Словом, личное вмешательство и твердая позиция Черномырдина сыграли положительную роль в судьбе современного российского музыкального театра. По крайней мере, я буду это помнить.
─ Вы всегда умели находить помощников и защитников…
─ Не думайте, будто у меня все легко и просто получается. Считаю, сегодня по-настоящему важно любой ценой объяснить, а может, даже под прессом общественного мнения заставить два профильных министерства ─ образования и культуры ─ вернуть уроки музыки в общеобразовательные школы. Пока не могу убедить…
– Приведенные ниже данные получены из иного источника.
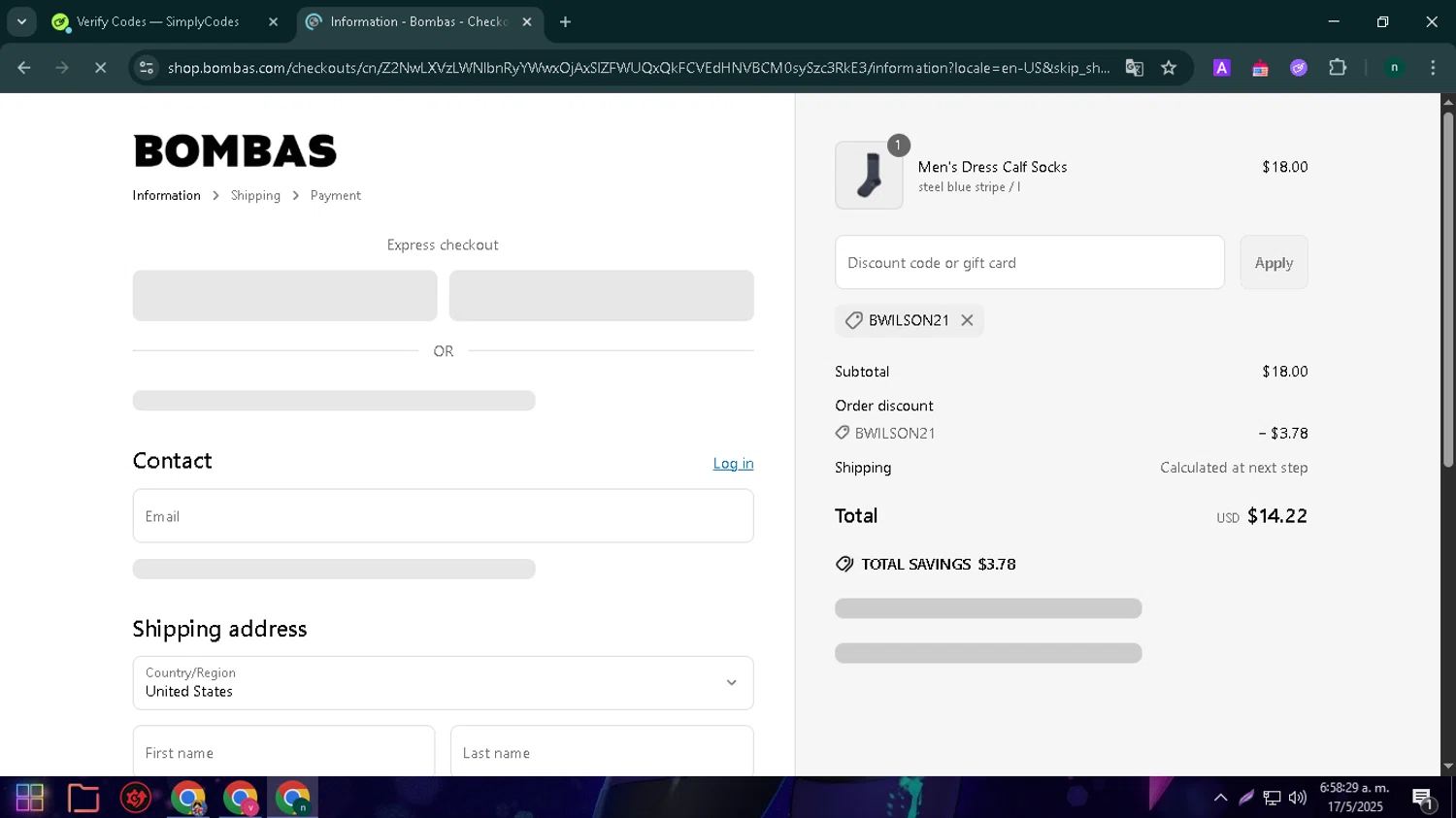Image resolution: width=1456 pixels, height=818 pixels.
Task: Click the browser back arrow
Action: coord(24,68)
Зачем разрушать то, что существовало и прекрасно работало? Мы же в детстве все пели, в каждой школе обязательно был хор. Спрашивается, кому они мешали? Сломать, а потом заново собирать ─ наша любимая забава… Да, нам удалось создать сводный детский хор России. Ребятишки прекрасные, изумительные, но это капля в море, этого неизмеримо мало!